The effort to excavate decision-making processes is not a silver bullet but an attempt to get as close as possible to a detailed, informed and systematic retracing of why certain choices were made. From historical cases such as India’s 1967 signing of a boundary agreement with Burma, its management of the 1987 Sumdorong Chu crisis with China, to more contemporary cases such as Operation Parakram and the Us-indian Nuclear Deal, the analytical toolset offered by the discipline of Foreign Policy Analysis is required to examine the international, domestic, organisational, ideational and individual factors simultaneously at play.

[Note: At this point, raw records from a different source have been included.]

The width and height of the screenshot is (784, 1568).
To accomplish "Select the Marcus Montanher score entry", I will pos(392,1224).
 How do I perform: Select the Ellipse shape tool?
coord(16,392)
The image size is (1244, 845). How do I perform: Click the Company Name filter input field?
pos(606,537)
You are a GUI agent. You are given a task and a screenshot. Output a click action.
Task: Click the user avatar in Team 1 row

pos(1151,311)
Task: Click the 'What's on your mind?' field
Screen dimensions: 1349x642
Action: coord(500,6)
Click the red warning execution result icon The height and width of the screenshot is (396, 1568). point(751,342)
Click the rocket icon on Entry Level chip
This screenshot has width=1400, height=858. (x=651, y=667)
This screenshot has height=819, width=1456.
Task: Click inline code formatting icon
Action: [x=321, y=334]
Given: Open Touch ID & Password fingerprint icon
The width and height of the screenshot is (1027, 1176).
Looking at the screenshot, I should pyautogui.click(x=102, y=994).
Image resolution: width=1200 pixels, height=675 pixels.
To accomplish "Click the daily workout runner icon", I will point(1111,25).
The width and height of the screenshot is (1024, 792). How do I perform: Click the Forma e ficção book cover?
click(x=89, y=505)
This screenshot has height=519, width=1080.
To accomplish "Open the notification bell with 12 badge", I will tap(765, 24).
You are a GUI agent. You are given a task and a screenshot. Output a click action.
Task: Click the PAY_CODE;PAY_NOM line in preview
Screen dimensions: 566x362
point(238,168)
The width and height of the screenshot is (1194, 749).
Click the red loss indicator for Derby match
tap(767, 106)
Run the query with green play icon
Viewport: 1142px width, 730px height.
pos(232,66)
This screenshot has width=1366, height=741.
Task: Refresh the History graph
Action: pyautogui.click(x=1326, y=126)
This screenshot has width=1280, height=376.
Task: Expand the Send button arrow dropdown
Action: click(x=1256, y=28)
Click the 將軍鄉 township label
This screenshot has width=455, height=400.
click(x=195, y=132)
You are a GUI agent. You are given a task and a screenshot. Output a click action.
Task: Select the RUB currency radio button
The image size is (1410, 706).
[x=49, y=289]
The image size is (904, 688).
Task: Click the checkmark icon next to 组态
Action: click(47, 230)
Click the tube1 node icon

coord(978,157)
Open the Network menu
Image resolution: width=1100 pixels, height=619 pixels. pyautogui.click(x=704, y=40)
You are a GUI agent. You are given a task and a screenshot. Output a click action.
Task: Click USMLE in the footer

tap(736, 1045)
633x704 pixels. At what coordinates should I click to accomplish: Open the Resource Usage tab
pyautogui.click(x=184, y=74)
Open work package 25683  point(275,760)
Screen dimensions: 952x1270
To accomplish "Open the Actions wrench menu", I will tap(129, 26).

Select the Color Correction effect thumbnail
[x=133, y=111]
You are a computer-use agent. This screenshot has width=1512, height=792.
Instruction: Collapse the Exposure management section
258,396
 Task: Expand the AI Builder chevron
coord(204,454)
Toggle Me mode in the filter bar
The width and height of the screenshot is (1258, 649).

These cases, hopefully, illustrate the value of India’s experience in further developing the theories and models of FPA that have concentrated on the American and west European cases. Given the premium thatthenarendramodi2.0governmentputs on foreign and security policy issues, we hope to receive greater support and access for such academic and institutional learning. For it would be of value not just for scholars interested in the study of India’s international relations, but also to practitioners across political and bureaucratic lines.